I was so provoked [he wrote to Bedford on 18 Dec. 17666] by the minister’s behaviour ... that I meant if I could to distress them by making the claim of a promise at this time, to which they must have given some answer, and I could think of nothing more hostile than to reproach them with breach of their word in a proper manner. This was my intention, very far from thinking of profiting by this manner of proceeding, which would evidently produce ill will to me.

The promise of a peerage for Brand was confirmed when the Bedfords joined Administration in December 1767. On 28 Feb. 1768 Bedford informed him of a conversation with Grafton:7

He told me [Bedford wrote] that he had orders from the King to tell me, that he could not at this instant make any peers, but that he solemnly promised to make none without you, and that it should not be postponed beyond the end of the next winter sessions of Parliament.

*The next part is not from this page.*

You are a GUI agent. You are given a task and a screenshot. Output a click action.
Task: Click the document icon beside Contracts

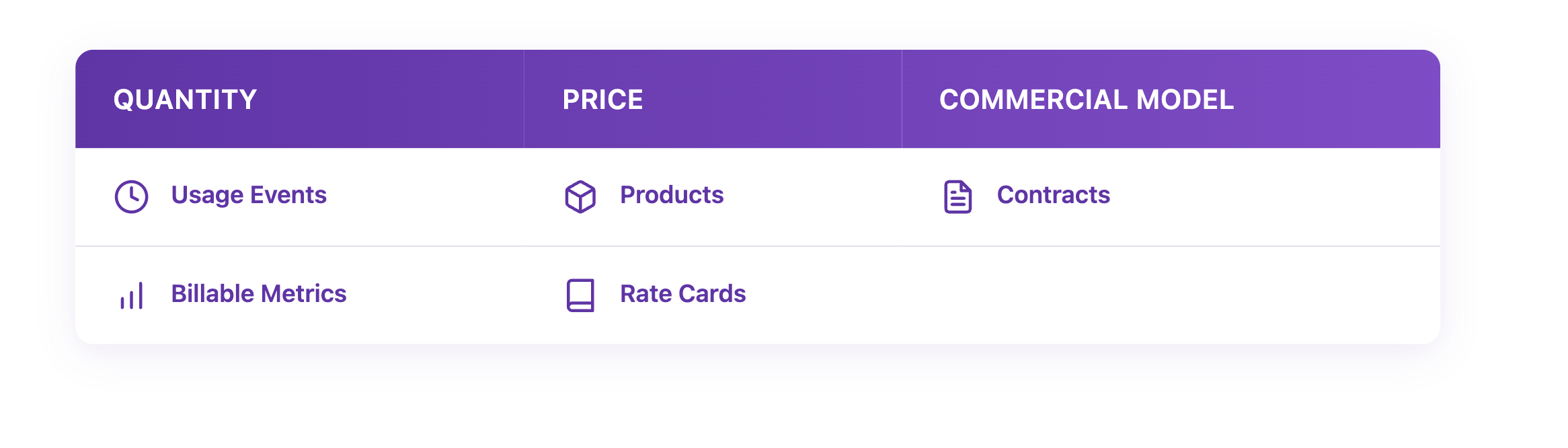tap(957, 196)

But when in March 1769 Bedford raised the matter again, Grafton denied having mentioned a date, and contended that Brand ‘was to be among the first of the peers to be created without a specification of time’.8 He threatened to resign rather than agree to an immediate creation; but offered, in case of Brand’s death, to extend the promise to his son.

Brand took this delay badly. Rigby wrote to Bedford on 11 Apr. 1769:

I hear from many quarters of Brand’s great warmth of expression towards the Duke of Grafton upon the present mal-entendre. I am certain that can tend to no good end, and it is an ill-judged piece of resentment that will hurt nobody so much as himself. He is disappointed and angry, and is not aware that he is going to tramp it about the town more for Lord George Sackville’s ill-humour than his own. He was with Lord George today at the House of Commons, and all last Saturday night at the opera; any prospect of a disagreement between your Grace and the Duke of Grafton will be nuts to Lord George and Lord Temple, and Brand, I am afraid, does not see that he will be the dupe to their malice.9

Brand’s name does not appear in any of the division lists for 1769-70.

He died 22 or 23 Aug. 1770.10

Ref Volumes: 1754-1790

Author: John Brooke

Notes

  • 1. Eton Coll. Reg. 1698-1752 suggests that the Brand who entered in 1728 was
  • 2. Venn’s suggestion that this was Thomas Brand Hollis is incorrect.
  • 3. ‘Proposals for a settlement on a marriage intended between Mr. B. and Lady C.P.’, Oct. 1748, Bedford mss 22, f. 41. Bedford was one of the trustees of the marriage settlement.
  • 4. Brand to Bedford, 19 Aug. 1747, ibid. 17, f. 90; Bedford to Brand, 9 Dec. 1753, ibid. 29, f. 127; Brand to Bedford, 19 Dec. 1753, ibid. f. 126.
  • 5. Corresp. between Brand and Bedford, 2, 9 and 13 Oct. 1763, ibid. 48, ff. 142, 150 and 162.
  • 6. Ibid. 54, f. 184.
  • 7. Ibid. 57, f. 16.
  • 8. Grafton to Bedford, 23 Mar. 1769, ibid. f. 58, f. 28.
  • 9. Rigby to Bedford, 11 Apr. 1769, ibid. f. 36.
  • 10. Gent. Mag. 1770, p. 441; Clutterbuck, Herts. iii. 75.